WASHINGTON (AP) — The White House publicly confirmed on Thursday that Russia has obtained a “troubling” emerging anti-satellite weapon but said it cannot directly cause “physical destruction” on Earth.

White House National Security Council spokesperson John Kirby said U.S. intelligence officials have information that Russia has obtained the capability but that such a weapon is not currently operational. U.S. officials are analyzing the information they have on the emerging technology and have consulted with allies and partners on the matter.

“First this is not an active capability that’s been deployed and though Russia’s pursuit of this particular capability is troubling, there is no immediate threat to anyone’s safety,” Kirby said. “We’re not talking about a weapon that can be used to used to attack human beings or cause physical destruction here on Earth.”

The White House confirmed its intelligence after a vague warning Wednesday from the Republican head of the House Intelligence Committee, Ohio Rep. Mike Turner, urged the Biden administration to declassify information about what he called a serious national security threat.

Kirby said that the process of reviewing and declassifying information about the Russian capability was underway when Turner “regrettably” released his statement.

“We have been very careful and deliberate about what we decide to declassify downgrade and share with the public,” he added.

Russia has downplayed the U.S. concern about the capability.

In Moscow, Kremlin spokesperson Dmitry Peskov described the claims about a new Russian military capability as a ruse intended to make the U.S. Congress support aid for Ukraine.

“It’s obvious that Washington is trying to force Congress to vote on the aid bill by hook or by crook,” Peskov said in remarks carried by Russian news agencies. “Let’s see what ruse the White House will use.”

The capability is space based and would violate an international space treaty, to which more than 130 countries have signed onto, including Russia.

The White House said it would look to engage the Russians directly on the concerns.

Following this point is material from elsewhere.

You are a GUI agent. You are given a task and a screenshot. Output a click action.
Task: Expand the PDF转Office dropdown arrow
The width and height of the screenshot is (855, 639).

Even as the White House sought to assure Americans, Kirby acknowledged it was a serious matter.

“I don’t want to minimize the potential here for disruption,” Kirby said.

White House national security adviser Jake Sullivan was scheduled to brief lawmakers Thursday on Capitol Hill on the Russian threat.

The White House did not hide its frustration with how Turner went about sharing concerns about the threat.

“We make decisions about how and when to publicly disclose intelligence in a careful deliberate and strategic way, in a way that we choose,” Kirby said.

“We’re not going to be knocked off that process, regardless of what, in this particular case has found its way into the public domain,” he added. “I can assure you that we will continue to keep members of Congress as well as our international partners and all of you and the American people as fully informed as possible.”